▸ **WHAT IS ASKED**
Rewrite the entries below, replacing "checkbox" with "check box" wherever it occurs and keeping everything else the same.
[DATA EXCERPTS start]
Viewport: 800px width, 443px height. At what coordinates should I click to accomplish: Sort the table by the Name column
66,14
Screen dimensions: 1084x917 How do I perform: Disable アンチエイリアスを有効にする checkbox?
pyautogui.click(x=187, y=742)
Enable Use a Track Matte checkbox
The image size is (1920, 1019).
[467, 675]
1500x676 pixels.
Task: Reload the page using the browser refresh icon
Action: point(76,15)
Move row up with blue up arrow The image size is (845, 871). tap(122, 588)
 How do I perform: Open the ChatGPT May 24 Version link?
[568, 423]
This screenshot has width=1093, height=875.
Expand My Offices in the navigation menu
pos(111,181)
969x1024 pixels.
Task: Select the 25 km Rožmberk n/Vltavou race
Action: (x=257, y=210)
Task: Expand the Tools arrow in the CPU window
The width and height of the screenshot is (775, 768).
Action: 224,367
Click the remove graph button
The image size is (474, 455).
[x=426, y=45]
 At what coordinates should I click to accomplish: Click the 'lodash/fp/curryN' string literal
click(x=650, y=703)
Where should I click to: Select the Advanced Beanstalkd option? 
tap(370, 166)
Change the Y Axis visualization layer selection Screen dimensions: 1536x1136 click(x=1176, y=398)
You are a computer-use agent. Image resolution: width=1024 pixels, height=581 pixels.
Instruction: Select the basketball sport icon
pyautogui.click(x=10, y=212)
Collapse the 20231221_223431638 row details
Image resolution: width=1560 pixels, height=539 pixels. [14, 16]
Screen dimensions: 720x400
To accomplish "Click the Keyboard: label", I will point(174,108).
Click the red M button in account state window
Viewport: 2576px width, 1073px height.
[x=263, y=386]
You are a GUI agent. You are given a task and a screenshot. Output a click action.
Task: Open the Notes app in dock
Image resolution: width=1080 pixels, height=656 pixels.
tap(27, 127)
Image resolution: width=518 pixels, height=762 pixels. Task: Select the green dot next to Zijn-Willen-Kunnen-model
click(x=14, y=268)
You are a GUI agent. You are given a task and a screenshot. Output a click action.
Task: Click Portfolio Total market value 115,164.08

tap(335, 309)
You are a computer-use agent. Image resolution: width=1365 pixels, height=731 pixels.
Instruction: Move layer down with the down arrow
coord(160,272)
[DATA EXCERPTS end]
▸ **WRITTEN ANSWER**
Viewport: 800px width, 443px height. At what coordinates should I click to accomplish: Sort the table by the Name column
66,14
Screen dimensions: 1084x917 How do I perform: Disable アンチエイリアスを有効にする check box?
pyautogui.click(x=187, y=742)
Enable Use a Track Matte check box
The image size is (1920, 1019).
[467, 675]
1500x676 pixels.
Task: Reload the page using the browser refresh icon
Action: point(76,15)
Move row up with blue up arrow The image size is (845, 871). tap(122, 588)
 How do I perform: Open the ChatGPT May 24 Version link?
[568, 423]
This screenshot has width=1093, height=875.
Expand My Offices in the navigation menu
pos(111,181)
969x1024 pixels.
Task: Select the 25 km Rožmberk n/Vltavou race
Action: (x=257, y=210)
Task: Expand the Tools arrow in the CPU window
The width and height of the screenshot is (775, 768).
Action: 224,367
Click the remove graph button
The image size is (474, 455).
[x=426, y=45]
 At what coordinates should I click to accomplish: Click the 'lodash/fp/curryN' string literal
click(x=650, y=703)
Where should I click to: Select the Advanced Beanstalkd option? 
tap(370, 166)
Change the Y Axis visualization layer selection Screen dimensions: 1536x1136 click(x=1176, y=398)
You are a computer-use agent. Image resolution: width=1024 pixels, height=581 pixels.
Instruction: Select the basketball sport icon
pyautogui.click(x=10, y=212)
Collapse the 20231221_223431638 row details
Image resolution: width=1560 pixels, height=539 pixels. [14, 16]
Screen dimensions: 720x400
To accomplish "Click the Keyboard: label", I will point(174,108).
Click the red M button in account state window
Viewport: 2576px width, 1073px height.
[x=263, y=386]
You are a GUI agent. You are given a task and a screenshot. Output a click action.
Task: Open the Notes app in dock
Image resolution: width=1080 pixels, height=656 pixels.
tap(27, 127)
Image resolution: width=518 pixels, height=762 pixels. Task: Select the green dot next to Zijn-Willen-Kunnen-model
click(x=14, y=268)
You are a GUI agent. You are given a task and a screenshot. Output a click action.
Task: Click Portfolio Total market value 115,164.08

tap(335, 309)
You are a computer-use agent. Image resolution: width=1365 pixels, height=731 pixels.
Instruction: Move layer down with the down arrow
coord(160,272)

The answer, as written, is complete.